In VGGNet, the GPU is almost 100% used up, while in PeleeNet, the utilization rate of a specific CPU core has risen to 100%,
There were many times when the utilization rate of the GPU core did not increase.

From this, we found that PeleeNet has some kind of bottleneck in the processing that uses the CPU, and it is not possible to draw out the performance of Jetson TX2.
Therefore, unfortunately, in order to perform real-time inference with Pelee at high speed, we have found that it is necessary to eliminate this bottleneck in addition to simply moving things in the repository.
I'd really like to find the bottleneck, but I think it's best to stop digging deeper than this and wait for the authors of the paper to make additional additions.

Summary

Following the first step, we implemented Pelee. In the first round, we were able to confirm that very high-speed inference was possible, but we discovered that there was a bottleneck when implementing inference in real time.

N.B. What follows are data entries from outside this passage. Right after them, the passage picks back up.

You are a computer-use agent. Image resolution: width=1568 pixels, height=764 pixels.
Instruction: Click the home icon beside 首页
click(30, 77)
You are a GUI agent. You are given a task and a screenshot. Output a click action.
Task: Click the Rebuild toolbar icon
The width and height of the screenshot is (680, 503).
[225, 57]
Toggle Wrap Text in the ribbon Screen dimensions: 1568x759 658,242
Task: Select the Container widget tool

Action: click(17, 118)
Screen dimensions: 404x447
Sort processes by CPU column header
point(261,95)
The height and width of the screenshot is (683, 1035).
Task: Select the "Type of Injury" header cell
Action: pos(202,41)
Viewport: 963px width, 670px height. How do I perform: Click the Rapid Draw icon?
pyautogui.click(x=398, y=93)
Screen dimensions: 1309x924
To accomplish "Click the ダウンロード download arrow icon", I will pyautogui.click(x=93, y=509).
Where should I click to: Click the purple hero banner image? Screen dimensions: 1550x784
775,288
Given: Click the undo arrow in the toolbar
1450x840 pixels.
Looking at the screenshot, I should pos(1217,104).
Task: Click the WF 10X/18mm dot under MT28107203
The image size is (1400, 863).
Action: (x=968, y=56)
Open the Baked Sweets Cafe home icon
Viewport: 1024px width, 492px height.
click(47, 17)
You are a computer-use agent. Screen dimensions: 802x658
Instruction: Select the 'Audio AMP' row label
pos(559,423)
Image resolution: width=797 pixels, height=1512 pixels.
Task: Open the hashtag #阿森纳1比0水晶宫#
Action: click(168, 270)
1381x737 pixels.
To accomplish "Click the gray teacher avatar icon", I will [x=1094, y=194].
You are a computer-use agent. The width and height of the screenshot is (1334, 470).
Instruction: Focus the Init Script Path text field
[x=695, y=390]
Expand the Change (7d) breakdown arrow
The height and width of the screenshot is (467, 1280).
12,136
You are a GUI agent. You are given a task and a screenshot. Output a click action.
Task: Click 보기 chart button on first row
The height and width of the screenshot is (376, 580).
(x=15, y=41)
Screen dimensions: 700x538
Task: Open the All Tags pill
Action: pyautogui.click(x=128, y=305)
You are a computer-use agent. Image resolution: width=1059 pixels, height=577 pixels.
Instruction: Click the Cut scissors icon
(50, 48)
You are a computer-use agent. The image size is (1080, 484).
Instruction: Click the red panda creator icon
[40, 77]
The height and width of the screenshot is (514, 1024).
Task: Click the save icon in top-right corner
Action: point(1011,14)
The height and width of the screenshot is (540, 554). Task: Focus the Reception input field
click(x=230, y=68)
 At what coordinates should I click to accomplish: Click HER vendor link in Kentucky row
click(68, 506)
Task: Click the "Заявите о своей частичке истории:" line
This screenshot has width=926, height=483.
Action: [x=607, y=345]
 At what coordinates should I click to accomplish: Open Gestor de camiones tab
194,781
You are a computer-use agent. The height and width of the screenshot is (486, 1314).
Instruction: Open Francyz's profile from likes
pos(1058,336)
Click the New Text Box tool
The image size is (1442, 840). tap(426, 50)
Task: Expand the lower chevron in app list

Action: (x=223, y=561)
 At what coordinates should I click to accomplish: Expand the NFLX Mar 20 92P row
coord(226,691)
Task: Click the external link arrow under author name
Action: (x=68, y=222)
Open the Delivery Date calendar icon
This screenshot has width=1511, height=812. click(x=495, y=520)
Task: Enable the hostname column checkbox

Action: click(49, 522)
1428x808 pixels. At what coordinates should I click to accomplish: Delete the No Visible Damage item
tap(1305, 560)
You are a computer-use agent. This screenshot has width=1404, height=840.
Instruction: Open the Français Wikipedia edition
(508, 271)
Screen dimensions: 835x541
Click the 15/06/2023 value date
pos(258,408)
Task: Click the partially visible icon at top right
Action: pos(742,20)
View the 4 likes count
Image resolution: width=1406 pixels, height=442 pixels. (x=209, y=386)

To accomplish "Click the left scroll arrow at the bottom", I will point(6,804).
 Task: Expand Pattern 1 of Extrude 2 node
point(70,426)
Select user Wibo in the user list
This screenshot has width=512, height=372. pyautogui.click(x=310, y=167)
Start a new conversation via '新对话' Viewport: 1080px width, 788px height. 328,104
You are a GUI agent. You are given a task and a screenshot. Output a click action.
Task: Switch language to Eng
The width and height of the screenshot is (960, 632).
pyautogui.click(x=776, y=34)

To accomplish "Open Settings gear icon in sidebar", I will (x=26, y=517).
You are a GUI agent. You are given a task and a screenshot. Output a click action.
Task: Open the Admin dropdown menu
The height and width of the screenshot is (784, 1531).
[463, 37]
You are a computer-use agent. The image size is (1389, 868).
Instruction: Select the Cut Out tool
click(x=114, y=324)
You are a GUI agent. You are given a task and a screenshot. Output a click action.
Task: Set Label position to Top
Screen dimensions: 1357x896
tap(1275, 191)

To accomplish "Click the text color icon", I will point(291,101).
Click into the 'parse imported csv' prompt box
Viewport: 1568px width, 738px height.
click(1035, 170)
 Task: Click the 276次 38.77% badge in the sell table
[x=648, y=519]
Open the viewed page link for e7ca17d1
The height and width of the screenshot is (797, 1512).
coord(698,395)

"Even if there is code, even if the environment is different, the system that implements the paper will suddenly become extremely difficult, so be careful."
I would like to conclude the Pelee implementation article with a final piece of advice. Thank you for joining us.

As a slightly more serious disclaimer, please note that Macnica does not take any responsibility for the use of the above content.